In Memory of the victims, survivors, friends, families and community whose lives were affected by the events of March 13th 1996
March 13th 1996, and lone gunman Thomas Hamilton, entered Dunblane Primary School in Scotland, armed with four hand guns and hundreds of rounds of ammunition. He headed for the gym and, once there, started to shoot.
Thomas Hamilton was a local man, 43 years of age and an unemployed shopkeeper. Having spent a year as a scoutmaster some years previously, Hamilton was forced to leave the movement after several complaints were received about his conduct with the boys, particularly when away at camp. Hamilton had since that time engaged himself as a private boys’ club leader, running his own camps and activities for local children, interest generated via leaflet drops in the locale and so forth. Several of which had been shut down by parental involvement and local concerns. It would later be alleged that Hamilton was an unconvicted paedophile.
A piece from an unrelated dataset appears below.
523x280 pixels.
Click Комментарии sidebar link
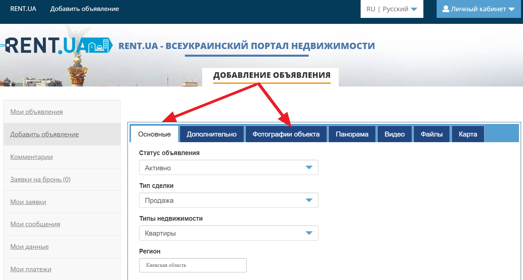tap(32, 157)
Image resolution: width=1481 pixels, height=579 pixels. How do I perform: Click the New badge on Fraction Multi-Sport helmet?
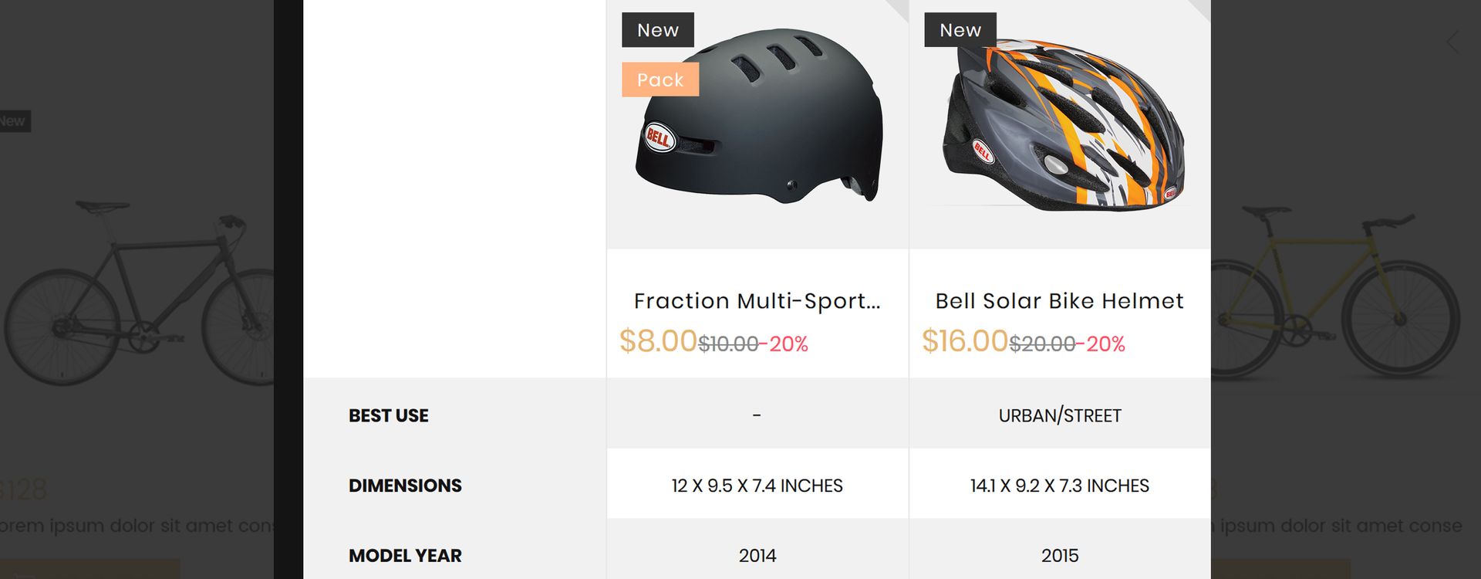(x=658, y=30)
That morning, upon reaching the gym, where a year one class of five and six year olds had just started their PE lesson with teacher Gwen Mayor, Hamilton had only one goal, to cause pain, injury and suffering whilst making a statement to the authorities, in retaliation for the questions over his conduct with children under his responsibility. Within approximately four minutes, fifteen small children were dead, their teacher also dead, shot six times, trying to defend them. Thomas had also shot and injured a further 17 children and teachers, the remainder of those in the gymnasium and others from nearby classrooms before turning the gun on himself. It is thought he fired 105 rounds.
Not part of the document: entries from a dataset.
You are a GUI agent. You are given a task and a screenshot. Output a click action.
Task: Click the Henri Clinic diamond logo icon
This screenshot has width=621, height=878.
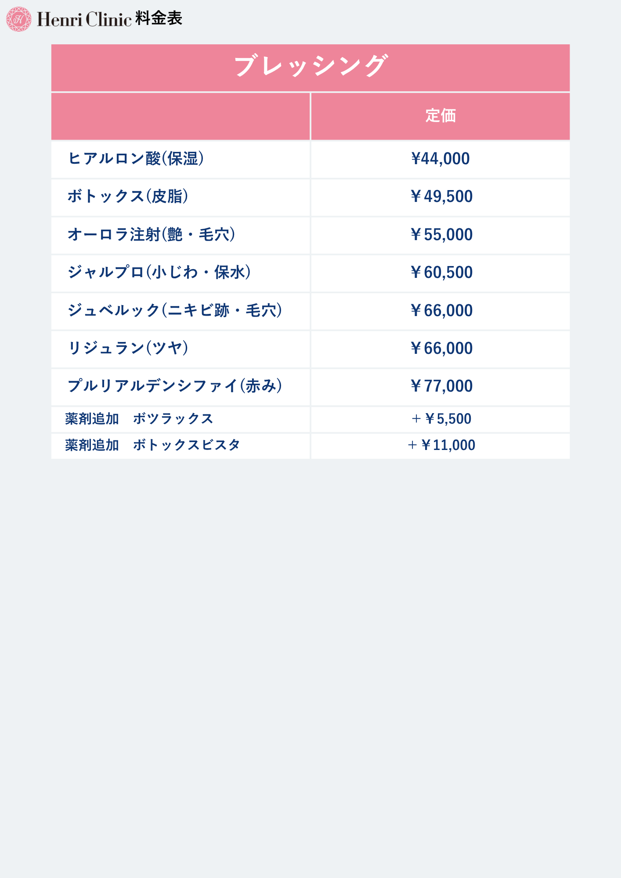(x=18, y=19)
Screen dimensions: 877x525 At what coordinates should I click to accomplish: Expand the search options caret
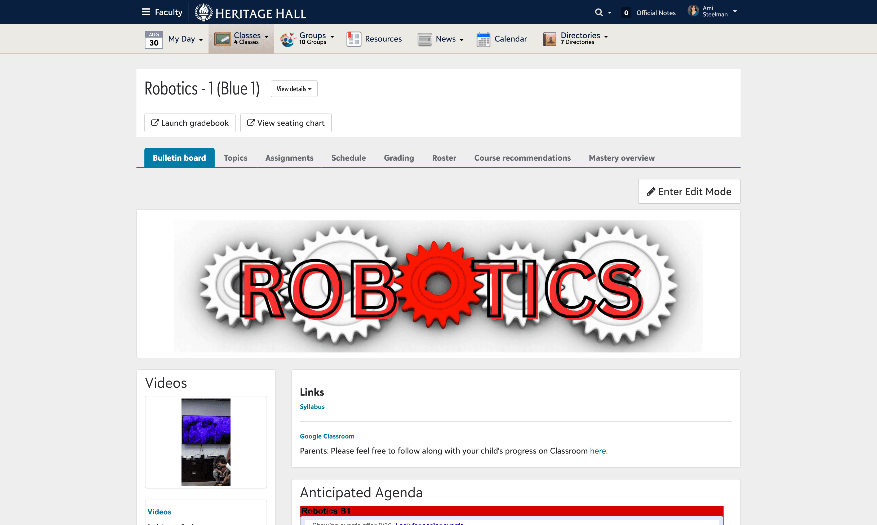point(610,13)
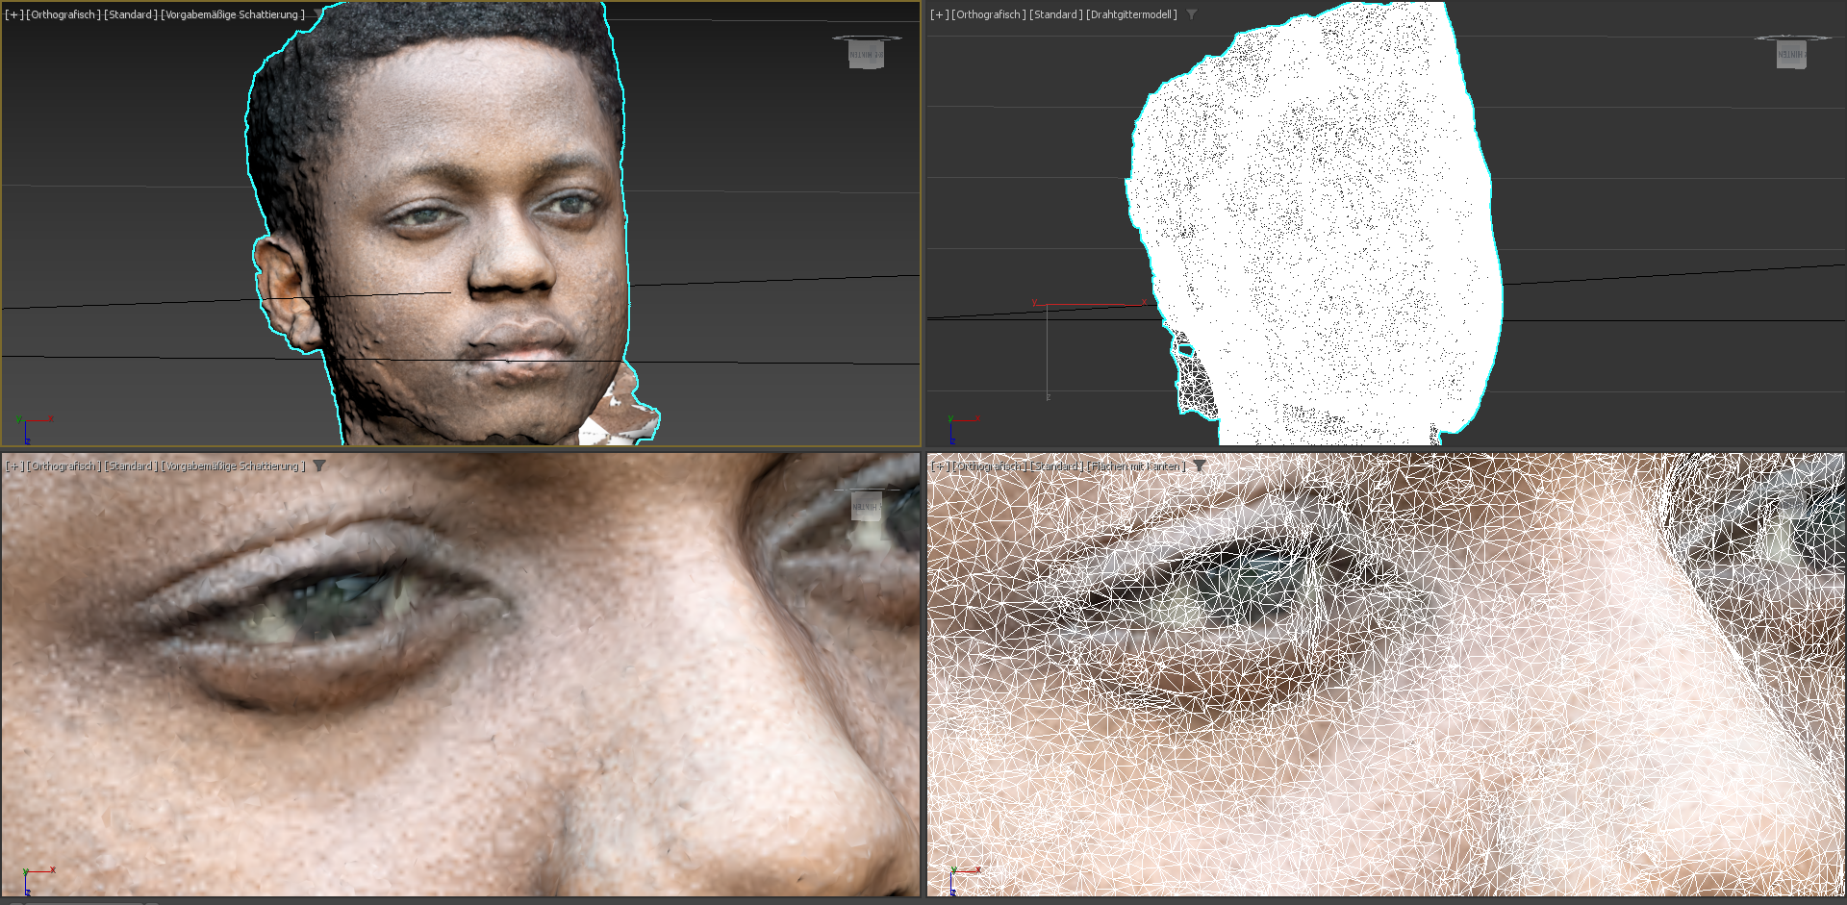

The news broke on local radio and television, and parents raced to the school. 700 children were registered as attending, and Hamilton allegedly had enough ammunition to shoot them all. Champion tennis player Andy Murray was one of them, as was his brother. Emergency services raced to the scene, upon reaching the gym, all they found were the bloodied bodies of dead or wounded children, the dying and the injured being cradled by other teachers. One small boy found in a corner under the still, lifeless body of his friend, covered in blood was taken away to hospital where he was gently cleaned up. It was discovered he had not a single wound, the blood belonged to his friend, whose dead body he had hid behind in a corner whilst he listened to his classmates die. He was the only one out of 30 children to survive without a scratch.
The eventual death toll stood at 18, as another child died on the way to hospital. Some children despite horrific injuries made surprising recoveries, most had been shot several times. Britain were united in their vow, following the horrific incident of Dunblane that they would do all within their power to prevent such an incident from happening again. Today we remember those innocent children, and their teacher who died trying to protect them. As a result, the nation saw and participated in strong moves to restrict gun ownership across the country. Security was also tightened up in all schools, with CCTV cameras, security locks and access to school property restricted to designated family members and by appointment only.
From a historical point of view, as a result of the events of that chilling day in a tiny Scottish town, the country responded positively to calls for much tighter gun control across the United Kingdom. Periodic amnesties allowed unlicensed gun owners to hand in their weapons at designated police stations across the country without fear of reprisal, knives of a non-domestic nature were also accepted. New gun laws were introduced the following year which made it much harder for the population to purchase guns; vendors were also required to hold licences and check potential purchasers for a valid owners licence, now registered and distributed by the Police following application and thorough checks prior to any gun sales.
It is still possible to own a gun in the UK, but the laws surrounding such ownership is a lot stricter. Aside from occasional sporadic incidents, which number into double figures annually across the nation as fatalities, there has been only one incident of what is defined as a “mass shooting” (where three or more people are shot in one event) in the United Kingdom in the twenty years since guns were restricted, however that too falls only loosely into the term as the shootings on that occasion took place over a period of several days, with at least two of the victims being known to the perpetrator and targeted specifically because of their relationship. These figures include accidental shootings, fatalities as a result of police action, and suicides.
Please note: This is not a political statement regarding gun controls and ownership. Naked History as always remains objective on such matters. Please respect our position and the memories of the victims by refraining from using the comments section as a sounding board for your own views. There are other more appropriate forums for such discussions, we respectfully ask that you use them.